III

—¡Debes de estar loco! —exclamó Versilio con los ojos desorbitados.

—Mi mente está completamente sana —replicó Publio, divertido—, ¿Recuerdas a la muchacha que vimos ayer? ¿Aquella con el vestido color púrpura? Sé quién es. Y sé dónde puedo encontrarla.

La mueca que apareció en el rostro de Versilio revelaba que su pensamiento era muy distinto, pero Publio decidió ignorarlo. No había sido fácil rastrear a la chiquilla de ojos azules que lo había cautivado el día anterior, cuando se había cruzado con ella por la calle. Por suerte, se había fijado en la mujer alta y elegante, que debía de ser su madre y que iba rodeada por una nube de esclavas, y había deducido que seguramente se trataba de la hija de alguna importante personalidad de la ciudad, quizá de un senador. Cuando pidió información a su madre, Pomponia había entendido enseguida de quién se trataba, y con un gesto de desaprobación había explicado que era Lucrecia, la mujer de Quinto Marcio Rufo, el pretor que disfrutaba de los favores de Cayo Flaminio y de los ricos plebeyos que pensaban que podían gobernar Roma en nombre del pueblo, marginando a la nobleza patricia.

Publio había evitado hacer comentarios, conformándose con saber quién era la chiquilla. Se llamaba Marcia, tenía su edad y vivía a sólo dos insulae de distancia. No tendría dificultades para encontrarla, y esta vez estaba decidido a conocerla.

Ante aquel pensamiento, la excitación se adueñó de él, pero Versilio lo tiró de la manga, implorándole que lo escuchara.

—No podemos ir —gimoteó—. ¿Qué diría tu padre? ¡Sabes que estás prometido con la hija de Lucio Emilio Paulo!

Publio se encogió de hombros.

—Emilia sólo tiene doce años. Es aún una niña —rebatió, como si sus catorce años le permitieran hacer ciertas distinciones.

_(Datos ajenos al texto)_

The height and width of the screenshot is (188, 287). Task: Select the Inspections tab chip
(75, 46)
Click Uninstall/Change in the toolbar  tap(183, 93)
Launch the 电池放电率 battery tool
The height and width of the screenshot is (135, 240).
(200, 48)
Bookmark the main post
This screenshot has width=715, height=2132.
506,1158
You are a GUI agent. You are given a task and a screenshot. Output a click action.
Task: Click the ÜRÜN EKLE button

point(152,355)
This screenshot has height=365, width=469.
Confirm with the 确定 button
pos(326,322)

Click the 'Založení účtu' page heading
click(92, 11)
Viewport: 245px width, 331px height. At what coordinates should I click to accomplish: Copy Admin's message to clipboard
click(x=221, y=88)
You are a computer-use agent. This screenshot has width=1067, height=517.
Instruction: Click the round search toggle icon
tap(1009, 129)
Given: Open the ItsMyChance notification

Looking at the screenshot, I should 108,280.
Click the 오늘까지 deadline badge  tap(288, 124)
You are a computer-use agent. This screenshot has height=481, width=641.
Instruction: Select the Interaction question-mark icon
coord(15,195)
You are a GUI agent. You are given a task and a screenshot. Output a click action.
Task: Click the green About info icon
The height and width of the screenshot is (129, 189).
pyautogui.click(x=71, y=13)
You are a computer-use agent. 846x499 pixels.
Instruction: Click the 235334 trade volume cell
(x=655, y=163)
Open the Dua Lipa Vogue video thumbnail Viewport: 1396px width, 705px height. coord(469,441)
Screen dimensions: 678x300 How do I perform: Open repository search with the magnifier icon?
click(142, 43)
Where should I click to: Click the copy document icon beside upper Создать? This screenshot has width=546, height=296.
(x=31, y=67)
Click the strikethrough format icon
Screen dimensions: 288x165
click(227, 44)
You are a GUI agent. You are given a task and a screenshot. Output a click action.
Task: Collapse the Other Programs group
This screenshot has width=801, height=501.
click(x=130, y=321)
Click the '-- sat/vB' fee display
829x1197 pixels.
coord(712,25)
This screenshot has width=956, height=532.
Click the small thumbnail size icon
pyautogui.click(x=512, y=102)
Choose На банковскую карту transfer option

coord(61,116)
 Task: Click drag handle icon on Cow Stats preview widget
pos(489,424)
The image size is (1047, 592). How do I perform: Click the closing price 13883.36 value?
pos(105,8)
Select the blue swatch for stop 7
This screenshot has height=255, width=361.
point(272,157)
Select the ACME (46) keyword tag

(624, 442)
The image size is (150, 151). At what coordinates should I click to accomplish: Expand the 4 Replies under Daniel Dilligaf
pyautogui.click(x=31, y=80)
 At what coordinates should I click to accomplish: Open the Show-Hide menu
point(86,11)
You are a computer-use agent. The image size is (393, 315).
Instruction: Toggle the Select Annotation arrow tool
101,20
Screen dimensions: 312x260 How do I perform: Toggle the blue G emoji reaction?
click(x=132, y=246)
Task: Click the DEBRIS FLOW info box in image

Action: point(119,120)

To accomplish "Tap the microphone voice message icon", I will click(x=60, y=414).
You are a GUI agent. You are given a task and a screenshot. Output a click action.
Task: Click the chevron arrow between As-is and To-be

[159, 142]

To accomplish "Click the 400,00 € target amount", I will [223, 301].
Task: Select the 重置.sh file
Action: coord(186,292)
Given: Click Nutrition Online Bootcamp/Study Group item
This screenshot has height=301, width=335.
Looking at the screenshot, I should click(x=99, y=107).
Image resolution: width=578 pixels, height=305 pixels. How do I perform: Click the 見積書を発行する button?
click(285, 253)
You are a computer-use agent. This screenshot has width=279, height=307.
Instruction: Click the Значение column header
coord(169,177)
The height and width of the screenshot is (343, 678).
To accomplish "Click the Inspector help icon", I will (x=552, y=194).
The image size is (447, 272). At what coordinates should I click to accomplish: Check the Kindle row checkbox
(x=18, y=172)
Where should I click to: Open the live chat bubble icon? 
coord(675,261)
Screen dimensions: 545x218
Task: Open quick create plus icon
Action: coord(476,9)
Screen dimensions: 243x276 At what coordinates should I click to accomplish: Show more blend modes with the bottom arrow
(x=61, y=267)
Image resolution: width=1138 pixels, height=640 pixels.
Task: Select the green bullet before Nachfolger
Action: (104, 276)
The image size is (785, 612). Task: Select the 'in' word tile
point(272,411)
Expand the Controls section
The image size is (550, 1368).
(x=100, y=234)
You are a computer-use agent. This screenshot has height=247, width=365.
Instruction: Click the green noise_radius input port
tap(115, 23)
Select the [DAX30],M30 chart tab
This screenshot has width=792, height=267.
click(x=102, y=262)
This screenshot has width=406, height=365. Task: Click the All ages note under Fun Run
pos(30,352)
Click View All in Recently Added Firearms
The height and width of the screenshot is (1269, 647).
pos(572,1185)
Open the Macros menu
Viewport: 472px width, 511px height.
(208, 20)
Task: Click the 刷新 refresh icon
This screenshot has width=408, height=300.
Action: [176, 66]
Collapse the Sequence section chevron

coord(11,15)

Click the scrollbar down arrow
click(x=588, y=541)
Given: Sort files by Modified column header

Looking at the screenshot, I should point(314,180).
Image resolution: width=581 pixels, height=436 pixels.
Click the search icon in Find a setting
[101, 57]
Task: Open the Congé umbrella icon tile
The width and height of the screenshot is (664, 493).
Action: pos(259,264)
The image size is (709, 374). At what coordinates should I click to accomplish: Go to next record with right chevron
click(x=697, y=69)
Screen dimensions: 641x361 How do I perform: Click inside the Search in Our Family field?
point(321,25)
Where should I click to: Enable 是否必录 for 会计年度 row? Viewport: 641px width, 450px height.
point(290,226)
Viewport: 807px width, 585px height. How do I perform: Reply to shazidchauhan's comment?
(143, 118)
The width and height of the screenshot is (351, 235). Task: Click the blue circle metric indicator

Versilio alzó los ojos al cielo.

—¿Y tu hermano Lucio? —preguntó.

Publio volvió a encogerse de hombros.

—Deja que se divierta con los calcula. Vamos nosotros dos solos.

—De acuerdo —se rindió al final Versilio—. Pero hagámoslo a mi manera.

—¿Es decir...?

—Es decir que salta a la vista que perteneces a una familia rica, y si queremos adentrarnos en las insulae, debes tratar de pasar inadvertido.

—¿Tengo que disfrazarme?

Publio estaba cada vez más divertido.

—Exacto —asintió Versilio—. Y creo que necesitaremos la ayuda de una de las ornatrices de tu madre.

—¿Qué? ¿Por qué?

Versilio señaló la cabeza de Publio.

—Tu cabellera —respondió—. Todos esos rizos, los perfumes, los ungüentos... En las insulae se darían cuenta de quién eres incluso antes de verte. Notarían el olor.

Publio se echó a reír.

—Tienes razón —dijo, arrastrando al esclavo hacia las propias habitaciones—. Desde luego, no sabría qué hacer sin ti.